A member of The House of Toast Poets, a workshop and performance group, she has received poetry fellowships from both the Ohio and the Greater Columbus Arts Councils, and has published poems in various literary magazines, among them Poetry, Literary Imagination, Hotel Amerika, The Journal, The Manhattan Review, Birmingham Poetry Review, Rattle, and The Cincinnati Review. She won the Robert H. Winner Memorial Award and the Louis Hammer Memorial Award from The Poetry Society of America and was a finalist once for The Lyric Poem Award. Her poem, “They Thought Our Sins Were Bread,” (in Jewgirl) was nominated for a Pushcart Prize by The Manhattan Review.

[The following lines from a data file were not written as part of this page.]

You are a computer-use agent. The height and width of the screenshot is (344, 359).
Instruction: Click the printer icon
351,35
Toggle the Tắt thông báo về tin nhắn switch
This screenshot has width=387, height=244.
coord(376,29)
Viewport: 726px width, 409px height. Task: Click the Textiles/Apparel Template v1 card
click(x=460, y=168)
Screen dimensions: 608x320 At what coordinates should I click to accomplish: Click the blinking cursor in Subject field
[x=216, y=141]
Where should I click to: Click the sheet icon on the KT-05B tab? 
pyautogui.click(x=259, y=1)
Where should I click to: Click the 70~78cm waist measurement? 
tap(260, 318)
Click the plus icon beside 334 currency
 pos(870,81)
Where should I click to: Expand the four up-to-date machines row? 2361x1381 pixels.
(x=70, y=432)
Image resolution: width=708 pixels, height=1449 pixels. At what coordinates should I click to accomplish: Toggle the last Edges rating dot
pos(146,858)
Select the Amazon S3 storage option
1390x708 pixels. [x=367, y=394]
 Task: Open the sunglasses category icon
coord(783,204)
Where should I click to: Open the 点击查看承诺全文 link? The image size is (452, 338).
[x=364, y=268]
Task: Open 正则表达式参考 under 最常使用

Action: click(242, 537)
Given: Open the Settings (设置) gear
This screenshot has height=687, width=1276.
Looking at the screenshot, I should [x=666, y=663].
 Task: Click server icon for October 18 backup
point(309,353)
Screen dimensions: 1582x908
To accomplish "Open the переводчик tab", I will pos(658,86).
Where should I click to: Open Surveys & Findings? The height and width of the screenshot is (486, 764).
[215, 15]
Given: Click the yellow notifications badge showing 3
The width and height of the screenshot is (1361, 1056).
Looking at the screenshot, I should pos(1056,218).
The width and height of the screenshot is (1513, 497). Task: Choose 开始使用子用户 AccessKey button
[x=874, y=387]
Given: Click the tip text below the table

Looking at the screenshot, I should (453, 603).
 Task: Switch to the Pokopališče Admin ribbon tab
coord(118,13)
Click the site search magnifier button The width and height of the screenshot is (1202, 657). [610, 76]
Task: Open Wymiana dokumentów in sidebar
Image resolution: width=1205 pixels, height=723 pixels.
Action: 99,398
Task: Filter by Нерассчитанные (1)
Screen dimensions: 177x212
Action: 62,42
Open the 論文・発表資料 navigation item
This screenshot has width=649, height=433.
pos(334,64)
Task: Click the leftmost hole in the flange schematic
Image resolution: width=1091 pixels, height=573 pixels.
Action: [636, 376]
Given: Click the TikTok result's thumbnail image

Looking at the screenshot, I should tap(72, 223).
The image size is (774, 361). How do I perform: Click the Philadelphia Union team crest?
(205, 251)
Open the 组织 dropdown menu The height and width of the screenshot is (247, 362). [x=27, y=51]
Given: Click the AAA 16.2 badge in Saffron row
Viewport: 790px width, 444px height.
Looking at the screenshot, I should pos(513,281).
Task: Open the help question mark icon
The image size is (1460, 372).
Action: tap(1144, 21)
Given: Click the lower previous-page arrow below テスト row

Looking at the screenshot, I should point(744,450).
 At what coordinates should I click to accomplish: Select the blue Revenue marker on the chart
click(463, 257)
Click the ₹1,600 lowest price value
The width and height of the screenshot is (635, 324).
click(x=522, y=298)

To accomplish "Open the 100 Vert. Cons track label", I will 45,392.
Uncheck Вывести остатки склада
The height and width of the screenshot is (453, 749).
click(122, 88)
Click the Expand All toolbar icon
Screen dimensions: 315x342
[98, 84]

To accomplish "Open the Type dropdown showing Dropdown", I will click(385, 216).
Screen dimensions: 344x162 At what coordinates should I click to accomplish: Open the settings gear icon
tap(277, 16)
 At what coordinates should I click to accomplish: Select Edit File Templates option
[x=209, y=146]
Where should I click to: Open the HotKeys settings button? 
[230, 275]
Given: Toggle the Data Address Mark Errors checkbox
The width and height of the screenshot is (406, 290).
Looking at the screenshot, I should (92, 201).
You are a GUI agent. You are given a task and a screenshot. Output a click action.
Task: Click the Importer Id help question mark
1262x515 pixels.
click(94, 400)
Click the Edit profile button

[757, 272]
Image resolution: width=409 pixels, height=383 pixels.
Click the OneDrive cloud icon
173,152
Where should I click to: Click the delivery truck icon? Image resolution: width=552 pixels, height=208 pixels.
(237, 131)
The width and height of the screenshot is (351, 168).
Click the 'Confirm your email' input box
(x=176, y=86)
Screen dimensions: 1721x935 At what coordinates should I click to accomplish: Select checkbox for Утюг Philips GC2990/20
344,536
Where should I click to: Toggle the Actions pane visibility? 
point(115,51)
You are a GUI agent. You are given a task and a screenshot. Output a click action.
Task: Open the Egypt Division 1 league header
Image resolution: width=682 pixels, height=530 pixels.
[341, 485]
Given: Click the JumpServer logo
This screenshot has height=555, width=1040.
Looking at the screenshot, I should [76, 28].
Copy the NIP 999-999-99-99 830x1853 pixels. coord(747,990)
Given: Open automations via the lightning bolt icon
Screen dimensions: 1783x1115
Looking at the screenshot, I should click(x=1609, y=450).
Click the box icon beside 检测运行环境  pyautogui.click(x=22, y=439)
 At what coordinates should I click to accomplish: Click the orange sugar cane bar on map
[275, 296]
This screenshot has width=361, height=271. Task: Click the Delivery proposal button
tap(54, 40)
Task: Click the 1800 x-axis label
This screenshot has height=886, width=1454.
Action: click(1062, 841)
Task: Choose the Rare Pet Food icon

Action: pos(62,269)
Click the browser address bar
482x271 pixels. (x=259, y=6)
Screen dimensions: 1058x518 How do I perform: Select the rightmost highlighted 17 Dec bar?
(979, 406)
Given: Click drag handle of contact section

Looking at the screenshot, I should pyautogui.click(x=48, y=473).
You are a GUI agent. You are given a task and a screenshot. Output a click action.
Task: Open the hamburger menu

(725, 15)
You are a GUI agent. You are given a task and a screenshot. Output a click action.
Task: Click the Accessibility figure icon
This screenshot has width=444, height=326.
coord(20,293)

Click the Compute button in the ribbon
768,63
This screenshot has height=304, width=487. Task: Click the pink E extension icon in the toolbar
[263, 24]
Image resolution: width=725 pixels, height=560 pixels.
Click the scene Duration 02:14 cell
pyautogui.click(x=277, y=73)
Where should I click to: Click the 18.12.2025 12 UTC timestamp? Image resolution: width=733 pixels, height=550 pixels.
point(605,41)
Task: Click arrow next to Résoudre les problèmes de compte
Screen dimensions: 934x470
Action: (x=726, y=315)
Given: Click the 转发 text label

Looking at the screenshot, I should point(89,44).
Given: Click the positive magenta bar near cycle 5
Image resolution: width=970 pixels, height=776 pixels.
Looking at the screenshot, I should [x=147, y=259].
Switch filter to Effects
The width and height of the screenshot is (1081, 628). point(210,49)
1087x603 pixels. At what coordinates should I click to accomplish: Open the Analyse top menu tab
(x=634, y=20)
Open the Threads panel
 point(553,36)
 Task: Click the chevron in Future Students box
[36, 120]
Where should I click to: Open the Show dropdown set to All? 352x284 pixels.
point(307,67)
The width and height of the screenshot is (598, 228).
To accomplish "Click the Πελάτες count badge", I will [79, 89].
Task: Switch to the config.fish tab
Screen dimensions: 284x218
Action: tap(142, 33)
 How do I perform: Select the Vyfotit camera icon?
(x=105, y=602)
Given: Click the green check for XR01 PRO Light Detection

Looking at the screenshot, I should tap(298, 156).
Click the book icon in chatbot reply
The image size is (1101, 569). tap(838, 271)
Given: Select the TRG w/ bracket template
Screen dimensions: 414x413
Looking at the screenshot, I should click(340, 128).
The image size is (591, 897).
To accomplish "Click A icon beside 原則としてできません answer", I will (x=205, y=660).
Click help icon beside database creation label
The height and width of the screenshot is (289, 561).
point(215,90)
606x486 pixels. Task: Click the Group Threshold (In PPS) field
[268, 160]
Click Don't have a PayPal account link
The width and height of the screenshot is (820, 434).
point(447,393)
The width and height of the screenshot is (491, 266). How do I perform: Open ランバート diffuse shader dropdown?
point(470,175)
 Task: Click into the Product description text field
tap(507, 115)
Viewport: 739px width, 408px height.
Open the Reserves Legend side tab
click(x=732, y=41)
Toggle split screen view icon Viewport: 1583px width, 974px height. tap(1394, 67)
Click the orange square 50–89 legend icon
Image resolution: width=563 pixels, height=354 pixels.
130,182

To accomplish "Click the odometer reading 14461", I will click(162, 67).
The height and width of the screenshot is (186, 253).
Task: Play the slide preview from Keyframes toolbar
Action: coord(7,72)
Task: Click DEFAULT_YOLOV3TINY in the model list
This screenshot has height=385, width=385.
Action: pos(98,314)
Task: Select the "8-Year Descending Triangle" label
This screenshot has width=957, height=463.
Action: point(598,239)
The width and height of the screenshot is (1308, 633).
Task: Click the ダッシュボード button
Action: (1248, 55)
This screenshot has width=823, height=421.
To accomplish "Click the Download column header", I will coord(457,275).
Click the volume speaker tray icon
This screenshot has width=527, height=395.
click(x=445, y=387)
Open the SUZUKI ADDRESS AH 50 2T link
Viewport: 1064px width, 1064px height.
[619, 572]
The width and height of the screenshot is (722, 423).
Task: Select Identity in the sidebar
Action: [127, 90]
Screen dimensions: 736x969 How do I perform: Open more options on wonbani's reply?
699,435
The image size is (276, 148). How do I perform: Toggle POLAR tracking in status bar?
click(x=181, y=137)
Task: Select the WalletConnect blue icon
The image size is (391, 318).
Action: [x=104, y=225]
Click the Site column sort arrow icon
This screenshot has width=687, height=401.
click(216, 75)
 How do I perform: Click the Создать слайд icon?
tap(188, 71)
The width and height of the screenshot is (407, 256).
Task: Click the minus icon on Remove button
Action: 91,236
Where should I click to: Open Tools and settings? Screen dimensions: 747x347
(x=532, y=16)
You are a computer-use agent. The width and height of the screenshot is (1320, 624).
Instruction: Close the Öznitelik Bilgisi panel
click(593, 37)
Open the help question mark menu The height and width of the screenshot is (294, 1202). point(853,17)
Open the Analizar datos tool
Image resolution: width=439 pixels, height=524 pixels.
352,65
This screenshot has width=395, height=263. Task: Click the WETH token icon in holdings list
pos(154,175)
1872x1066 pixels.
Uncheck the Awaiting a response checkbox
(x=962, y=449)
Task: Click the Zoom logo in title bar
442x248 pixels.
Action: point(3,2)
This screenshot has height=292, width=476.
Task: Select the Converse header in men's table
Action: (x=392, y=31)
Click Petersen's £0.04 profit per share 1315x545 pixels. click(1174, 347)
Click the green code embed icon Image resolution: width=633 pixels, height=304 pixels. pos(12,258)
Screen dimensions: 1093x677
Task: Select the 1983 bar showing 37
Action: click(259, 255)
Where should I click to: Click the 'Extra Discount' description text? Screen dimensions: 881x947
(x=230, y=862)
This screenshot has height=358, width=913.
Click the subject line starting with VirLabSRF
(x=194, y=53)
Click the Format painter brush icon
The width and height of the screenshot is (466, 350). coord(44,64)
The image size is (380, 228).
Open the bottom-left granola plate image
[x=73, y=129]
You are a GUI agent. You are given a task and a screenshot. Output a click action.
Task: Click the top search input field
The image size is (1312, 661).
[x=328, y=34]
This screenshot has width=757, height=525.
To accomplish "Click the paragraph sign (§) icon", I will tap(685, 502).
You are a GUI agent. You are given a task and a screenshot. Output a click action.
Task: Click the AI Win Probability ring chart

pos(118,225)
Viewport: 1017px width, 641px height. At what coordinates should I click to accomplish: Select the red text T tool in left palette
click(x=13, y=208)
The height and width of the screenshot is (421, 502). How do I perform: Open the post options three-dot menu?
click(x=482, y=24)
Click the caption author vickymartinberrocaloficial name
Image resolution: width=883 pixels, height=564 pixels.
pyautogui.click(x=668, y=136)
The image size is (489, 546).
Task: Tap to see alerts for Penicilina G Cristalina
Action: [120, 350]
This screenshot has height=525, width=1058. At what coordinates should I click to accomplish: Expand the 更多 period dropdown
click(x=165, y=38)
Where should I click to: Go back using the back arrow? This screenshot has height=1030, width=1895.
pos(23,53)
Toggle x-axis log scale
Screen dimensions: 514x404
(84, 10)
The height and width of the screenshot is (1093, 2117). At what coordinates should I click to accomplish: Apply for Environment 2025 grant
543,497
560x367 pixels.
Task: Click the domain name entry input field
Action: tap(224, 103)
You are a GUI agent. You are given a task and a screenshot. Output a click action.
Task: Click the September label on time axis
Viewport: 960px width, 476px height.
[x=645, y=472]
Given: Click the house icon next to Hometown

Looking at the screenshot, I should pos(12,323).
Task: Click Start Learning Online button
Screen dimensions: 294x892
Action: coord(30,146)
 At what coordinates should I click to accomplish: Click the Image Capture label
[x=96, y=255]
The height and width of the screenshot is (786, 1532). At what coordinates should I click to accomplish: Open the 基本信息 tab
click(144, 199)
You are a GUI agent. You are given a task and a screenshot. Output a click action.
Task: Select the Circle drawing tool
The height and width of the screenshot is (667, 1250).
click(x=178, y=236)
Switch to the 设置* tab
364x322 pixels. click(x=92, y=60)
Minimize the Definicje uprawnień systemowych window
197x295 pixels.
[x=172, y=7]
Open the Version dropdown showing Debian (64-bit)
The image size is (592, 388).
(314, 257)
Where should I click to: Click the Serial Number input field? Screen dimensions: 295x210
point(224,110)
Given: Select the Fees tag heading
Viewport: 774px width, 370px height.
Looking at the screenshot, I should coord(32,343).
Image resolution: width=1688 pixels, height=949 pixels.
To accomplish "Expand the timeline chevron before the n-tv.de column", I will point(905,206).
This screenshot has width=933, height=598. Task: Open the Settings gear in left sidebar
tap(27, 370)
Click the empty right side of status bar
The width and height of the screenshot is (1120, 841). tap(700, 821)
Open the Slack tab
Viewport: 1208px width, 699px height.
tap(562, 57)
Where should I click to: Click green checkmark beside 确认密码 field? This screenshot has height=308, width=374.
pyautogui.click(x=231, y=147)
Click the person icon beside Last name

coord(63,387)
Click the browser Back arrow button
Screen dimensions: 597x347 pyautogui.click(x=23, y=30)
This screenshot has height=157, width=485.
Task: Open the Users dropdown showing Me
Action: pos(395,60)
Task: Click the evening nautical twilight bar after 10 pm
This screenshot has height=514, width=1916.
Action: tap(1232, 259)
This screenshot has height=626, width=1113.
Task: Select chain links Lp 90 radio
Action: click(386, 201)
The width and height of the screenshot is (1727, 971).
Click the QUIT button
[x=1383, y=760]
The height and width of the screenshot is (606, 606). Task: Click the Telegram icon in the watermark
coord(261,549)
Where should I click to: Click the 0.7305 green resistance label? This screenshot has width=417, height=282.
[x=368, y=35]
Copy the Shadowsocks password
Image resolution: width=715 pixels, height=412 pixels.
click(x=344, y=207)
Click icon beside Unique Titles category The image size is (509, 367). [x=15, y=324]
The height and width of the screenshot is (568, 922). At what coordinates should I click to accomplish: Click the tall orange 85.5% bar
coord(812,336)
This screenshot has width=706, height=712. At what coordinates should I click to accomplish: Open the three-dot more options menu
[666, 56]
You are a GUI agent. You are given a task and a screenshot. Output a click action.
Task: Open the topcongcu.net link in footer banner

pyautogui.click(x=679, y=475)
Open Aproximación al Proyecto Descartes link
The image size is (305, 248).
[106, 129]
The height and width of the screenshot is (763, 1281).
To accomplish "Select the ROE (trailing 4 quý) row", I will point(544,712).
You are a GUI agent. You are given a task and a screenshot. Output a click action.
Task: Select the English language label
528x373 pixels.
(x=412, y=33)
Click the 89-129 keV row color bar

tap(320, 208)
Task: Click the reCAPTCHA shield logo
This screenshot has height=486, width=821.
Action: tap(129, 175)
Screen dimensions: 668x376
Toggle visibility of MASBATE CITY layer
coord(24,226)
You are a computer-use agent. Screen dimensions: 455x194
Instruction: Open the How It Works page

Charlene is the author of two chapbooks: Mischief (Pudding House 2003) & Charlene Fix: Greatest Hits (Kattywompus 2012), and four full length collections: Flowering Bruno, a dog-besotted collection of poems with illustrations by Susan Josephson (XOXOX Press 2006 and finalist for the 2007 Ohioana Book Award in Poetry), Frankenstein’s Flowers, poems inspired by myth, books, and films (CW Books 2014), Taking a Walk in My Animal Hat, poems inhabited by the four-legged and winged nations (Bottom Dog Press, 2018), and Jewgirl (shortlisted for the Sexton Prize from Eyewear Publishing; Broadstone Books 2023), as well as a prose/homage, Harpo Marx as Trickster, a critical study of Harpo in the thirteen Marx Brothers’ films (McFarland 2013). She has published two critical essays: “Yes and Yass: Dean Moriarty’s Ecstatic and Lugubrious Affirmations in Jack Kerouac’s On the Road” (Xavier Review, February 2014), and “The Lost Father in Death of a Salesman” (Michigan Quarterly Review, summer 2008). Her poem, “What Dreams May Be” appears on the Academy of American Poets website.
Charlene is an activist for peace and social justice. Mother of three, grandmother of two, she co-coordinates Hospital Poets at the Ohio State University and Nationwide Children’s Hospitals.